Senin, 14 Desember 2009
puisi tanpa judul
aku
puisi tanpa judul
tanpa makna yang tersirat
menyalak kepada zaman
tidak ada yang mau mendengarkan
syair-syair itu . . .
hanyalah dusta
dengan kepentingan-kepentingan tidak berarah
halal dan haram
cukup ditelan . . .
maka semua selesai
seiring deviasi menghasilkan sanksi
inilah aku . . .
sampan ditelan sunyi
Sabtu, 28 November 2009
pagi . . .
dalam secangkir kehangatan
mereguknya dalam-dalam
karena semalaman mengarungi malam
lelah ini
aku persembahkan pada kearifan pagi
entah itu linang embunnnya . . .
untaian nafasnya . . .
lirih suaranya . . . yang selalu membunyikan asa
mengajak manusia-manusia
rentangkan syukur padaNya
aku . . .
pagi . . .
enggan beranjak
Minggu, 22 November 2009
harusnya kau rasakan itu
Rasakan sejuknya lautku
Kembalilah ke pelukan ombak
Bersama kau selami dalamnya tangisan hujan pada samudra
Mengapa tidak kau campakkan siang dan pagi??
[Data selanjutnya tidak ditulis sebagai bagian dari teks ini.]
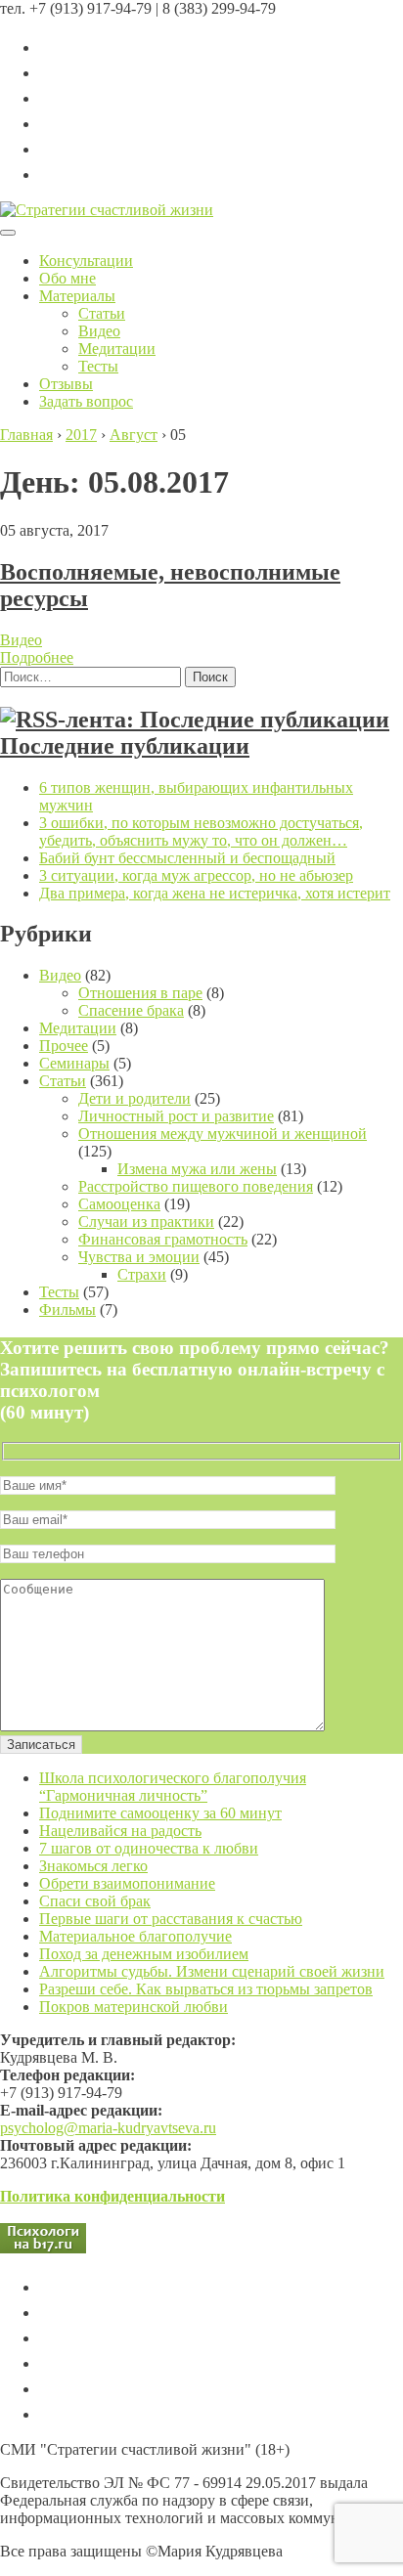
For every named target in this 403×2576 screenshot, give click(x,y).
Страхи (141, 1274)
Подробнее (36, 657)
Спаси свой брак (95, 1901)
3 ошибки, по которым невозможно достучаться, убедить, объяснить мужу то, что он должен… (201, 831)
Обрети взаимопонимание (127, 1883)
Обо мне (67, 278)
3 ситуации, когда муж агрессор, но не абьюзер (196, 875)
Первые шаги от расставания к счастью (170, 1918)
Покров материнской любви (133, 2006)
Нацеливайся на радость (120, 1830)
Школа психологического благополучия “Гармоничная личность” (172, 1786)
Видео (99, 331)
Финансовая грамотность (162, 1239)
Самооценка (119, 1204)
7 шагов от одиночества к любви (148, 1848)
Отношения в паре (140, 992)
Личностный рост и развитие (176, 1116)
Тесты (98, 366)
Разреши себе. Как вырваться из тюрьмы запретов (206, 1989)
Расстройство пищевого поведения (195, 1186)
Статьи (101, 313)
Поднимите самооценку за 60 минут (160, 1813)
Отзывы (66, 383)
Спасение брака (131, 1010)
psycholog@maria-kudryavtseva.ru (108, 2127)
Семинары (74, 1063)
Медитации (117, 348)
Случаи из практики (146, 1221)
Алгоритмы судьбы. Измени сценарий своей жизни (211, 1971)
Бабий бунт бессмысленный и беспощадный (187, 858)
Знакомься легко (93, 1865)
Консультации (86, 260)
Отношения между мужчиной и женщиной (222, 1133)
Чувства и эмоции (139, 1256)
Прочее (63, 1045)
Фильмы (67, 1309)
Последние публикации (124, 746)
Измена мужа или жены (197, 1168)
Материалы (77, 295)
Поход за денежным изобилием (143, 1953)
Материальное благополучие (135, 1936)
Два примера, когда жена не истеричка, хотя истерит (214, 893)
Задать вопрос (86, 401)
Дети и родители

Lalu tebarkan sayangmu sedalam lautan . . .
Pada senyap angin dan raungan bahasa malam
Sekarang . . .
Kemana kau akan bernaung?
Duka terlewat dahaga
Pada gempita kelap-kelip rona senja
Tidak kau lihat semua keajaiban nyata
Hanya merunduk . . .
Menghirup sepoi nelangsa . . .
Yang kau cari . . .
Sebenarnya ada pada bentang para pendusta itu
Mengapa tidak kau penggal kepala mereka??
Untuk kau persembahkan pada malammu
Nyalimu tidak lebih dari keringnya tanah lahirmu . . .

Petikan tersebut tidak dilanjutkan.